According to the author's definition, an injustice could inflict harm or not inflict harm. That's not the same definition most people would use. With this definition, why would it be morally wrong to do injustice? If harm isn't a requirement, couldn't anything be an injustice?
The author writes:
Importantly, a state of affairs can be unjust even though it inflicts
no harm to anyone. An example of this is arbitrary favoritism, whereby
one group of people receives benefits while another doesn’t.
The author's assertion is incorrect. Not all harm is an injustice, but all injustice involves harm. Fairness is decided by the consensus of people with legitimate claims, and there is a multitude of ways of doing things that are generally considered fair and thus easily gain consensus. Unfairness harms people by depriving them of a resource or benefit they had a legitimate claim to receive. Favoritism is an obviously unfair system of distributing limited resources or benefits, and something unfair done to someone else is in the definition of injustice.
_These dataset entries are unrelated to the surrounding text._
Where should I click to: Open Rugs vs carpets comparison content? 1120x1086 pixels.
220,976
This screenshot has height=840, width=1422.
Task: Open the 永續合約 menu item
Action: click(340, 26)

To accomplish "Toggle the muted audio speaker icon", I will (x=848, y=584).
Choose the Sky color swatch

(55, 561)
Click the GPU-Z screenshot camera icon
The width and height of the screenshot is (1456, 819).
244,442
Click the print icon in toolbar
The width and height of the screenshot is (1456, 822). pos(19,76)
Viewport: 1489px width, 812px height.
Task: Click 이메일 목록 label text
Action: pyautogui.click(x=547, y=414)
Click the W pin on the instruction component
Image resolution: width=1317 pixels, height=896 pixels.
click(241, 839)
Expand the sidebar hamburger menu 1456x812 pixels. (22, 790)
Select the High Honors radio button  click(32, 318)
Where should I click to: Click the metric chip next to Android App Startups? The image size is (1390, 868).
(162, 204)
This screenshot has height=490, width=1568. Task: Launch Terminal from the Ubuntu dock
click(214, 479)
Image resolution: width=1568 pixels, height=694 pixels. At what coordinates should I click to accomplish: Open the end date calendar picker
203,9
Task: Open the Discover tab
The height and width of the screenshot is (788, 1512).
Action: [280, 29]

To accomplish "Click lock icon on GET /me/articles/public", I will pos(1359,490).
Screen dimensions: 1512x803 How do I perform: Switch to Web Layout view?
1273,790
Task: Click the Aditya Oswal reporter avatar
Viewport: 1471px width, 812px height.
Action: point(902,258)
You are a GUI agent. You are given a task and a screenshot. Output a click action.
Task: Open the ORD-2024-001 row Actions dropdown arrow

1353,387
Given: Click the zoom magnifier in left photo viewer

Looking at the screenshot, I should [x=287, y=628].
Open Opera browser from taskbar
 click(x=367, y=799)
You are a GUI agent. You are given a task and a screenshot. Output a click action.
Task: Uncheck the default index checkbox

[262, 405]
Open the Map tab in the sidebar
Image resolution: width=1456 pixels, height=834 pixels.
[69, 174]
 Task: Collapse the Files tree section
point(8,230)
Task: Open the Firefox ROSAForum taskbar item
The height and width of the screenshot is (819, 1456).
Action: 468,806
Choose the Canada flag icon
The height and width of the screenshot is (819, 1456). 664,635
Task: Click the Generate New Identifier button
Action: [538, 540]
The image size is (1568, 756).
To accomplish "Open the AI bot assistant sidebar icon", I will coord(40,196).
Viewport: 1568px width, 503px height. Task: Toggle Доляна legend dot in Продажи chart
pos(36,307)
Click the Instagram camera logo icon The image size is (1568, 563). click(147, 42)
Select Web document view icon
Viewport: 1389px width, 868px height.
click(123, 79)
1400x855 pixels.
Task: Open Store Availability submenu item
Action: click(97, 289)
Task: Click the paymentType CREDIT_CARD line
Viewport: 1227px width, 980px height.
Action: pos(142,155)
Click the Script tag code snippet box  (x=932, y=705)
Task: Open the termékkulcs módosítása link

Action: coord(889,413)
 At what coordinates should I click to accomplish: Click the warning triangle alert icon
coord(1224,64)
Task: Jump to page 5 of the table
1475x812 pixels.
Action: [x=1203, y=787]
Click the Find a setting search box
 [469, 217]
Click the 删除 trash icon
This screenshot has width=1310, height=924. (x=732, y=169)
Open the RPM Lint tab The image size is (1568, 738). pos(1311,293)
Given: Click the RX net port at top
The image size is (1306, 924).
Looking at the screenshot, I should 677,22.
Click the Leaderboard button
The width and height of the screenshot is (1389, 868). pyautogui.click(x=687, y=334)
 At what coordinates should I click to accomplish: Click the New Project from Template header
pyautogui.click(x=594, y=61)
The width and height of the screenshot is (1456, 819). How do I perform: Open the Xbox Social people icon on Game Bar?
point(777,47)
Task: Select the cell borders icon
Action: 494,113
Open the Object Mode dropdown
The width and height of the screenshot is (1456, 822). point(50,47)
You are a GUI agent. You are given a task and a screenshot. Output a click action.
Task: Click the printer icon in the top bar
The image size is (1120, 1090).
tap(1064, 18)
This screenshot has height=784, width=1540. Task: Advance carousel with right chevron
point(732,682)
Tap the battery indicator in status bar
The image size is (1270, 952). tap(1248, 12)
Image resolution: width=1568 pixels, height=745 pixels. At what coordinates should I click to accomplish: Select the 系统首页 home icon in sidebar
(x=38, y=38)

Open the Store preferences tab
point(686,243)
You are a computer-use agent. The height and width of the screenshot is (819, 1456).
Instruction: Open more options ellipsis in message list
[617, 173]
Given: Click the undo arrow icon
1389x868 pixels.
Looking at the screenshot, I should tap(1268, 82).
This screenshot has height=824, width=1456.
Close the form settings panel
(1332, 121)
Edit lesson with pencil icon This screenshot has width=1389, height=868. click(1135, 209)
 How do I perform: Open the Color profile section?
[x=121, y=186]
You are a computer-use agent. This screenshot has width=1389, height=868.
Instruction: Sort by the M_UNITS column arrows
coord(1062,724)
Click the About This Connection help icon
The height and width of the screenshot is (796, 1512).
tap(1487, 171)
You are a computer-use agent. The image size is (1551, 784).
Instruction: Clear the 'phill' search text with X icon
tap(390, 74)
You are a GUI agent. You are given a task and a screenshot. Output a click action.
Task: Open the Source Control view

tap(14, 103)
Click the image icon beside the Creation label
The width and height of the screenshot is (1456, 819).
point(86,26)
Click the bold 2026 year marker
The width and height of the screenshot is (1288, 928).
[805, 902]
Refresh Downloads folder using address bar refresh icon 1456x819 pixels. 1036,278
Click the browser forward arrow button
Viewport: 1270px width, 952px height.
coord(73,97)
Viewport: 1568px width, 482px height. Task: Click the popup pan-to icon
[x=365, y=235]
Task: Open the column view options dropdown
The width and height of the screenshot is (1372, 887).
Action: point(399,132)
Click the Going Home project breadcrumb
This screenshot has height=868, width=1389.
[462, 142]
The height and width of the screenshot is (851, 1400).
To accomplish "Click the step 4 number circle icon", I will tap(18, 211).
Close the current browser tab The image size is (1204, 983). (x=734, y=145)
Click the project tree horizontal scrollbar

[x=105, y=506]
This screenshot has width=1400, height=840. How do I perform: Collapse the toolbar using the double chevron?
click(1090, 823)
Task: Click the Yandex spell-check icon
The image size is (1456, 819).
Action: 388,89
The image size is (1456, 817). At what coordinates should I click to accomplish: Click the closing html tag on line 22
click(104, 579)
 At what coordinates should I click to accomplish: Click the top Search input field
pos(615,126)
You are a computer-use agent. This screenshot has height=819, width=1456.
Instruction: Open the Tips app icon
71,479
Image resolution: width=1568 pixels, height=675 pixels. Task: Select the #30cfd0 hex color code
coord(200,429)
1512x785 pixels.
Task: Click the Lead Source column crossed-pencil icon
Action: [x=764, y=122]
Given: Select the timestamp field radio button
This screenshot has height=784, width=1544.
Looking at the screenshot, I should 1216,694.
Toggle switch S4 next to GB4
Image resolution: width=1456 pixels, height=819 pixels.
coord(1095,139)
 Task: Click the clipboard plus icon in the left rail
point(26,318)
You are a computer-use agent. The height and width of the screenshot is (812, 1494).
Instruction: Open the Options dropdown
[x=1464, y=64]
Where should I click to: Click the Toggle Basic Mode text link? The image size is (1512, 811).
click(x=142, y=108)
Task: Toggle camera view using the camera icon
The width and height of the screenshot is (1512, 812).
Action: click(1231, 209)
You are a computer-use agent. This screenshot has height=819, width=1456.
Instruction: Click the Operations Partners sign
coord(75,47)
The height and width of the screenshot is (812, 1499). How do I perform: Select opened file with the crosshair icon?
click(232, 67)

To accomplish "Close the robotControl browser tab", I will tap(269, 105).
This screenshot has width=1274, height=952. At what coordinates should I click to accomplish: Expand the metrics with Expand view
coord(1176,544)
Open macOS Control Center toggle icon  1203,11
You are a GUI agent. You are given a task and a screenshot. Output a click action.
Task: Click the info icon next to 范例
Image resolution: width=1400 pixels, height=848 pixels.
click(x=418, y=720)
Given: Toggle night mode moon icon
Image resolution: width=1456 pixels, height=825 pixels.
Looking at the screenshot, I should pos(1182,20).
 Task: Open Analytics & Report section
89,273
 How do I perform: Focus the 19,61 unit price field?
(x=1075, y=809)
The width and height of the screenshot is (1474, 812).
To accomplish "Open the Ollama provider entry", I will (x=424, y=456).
Even if we pretend for a moment that there exists a kind of injustice that does no harm, we immediately have a new problem: In what way other than causing harm is it an injustice to condemn an innocent person to death? In what way other than causing harm is it an injustice to procreate? The author makes no attempt at defining this.
Conclusion
The author tries to mislead you with what appears to be an obviously true antecedent "it is unjust to condemn an innocent person to death", but is actually ungrounded because the word "unjust" in this context has been redefined by the author to be meaningless.
Without a meaningful definition of what "injustice" means in this context, you can't evaluate whether a statement "it is unjust to X" is true or not.
The consequent is similarly ungrounded.
Even when using the regular definition of injustice, there is no similarity between the two things being compared because one of them causes harm to an innocent person while the other one creates an innocent person.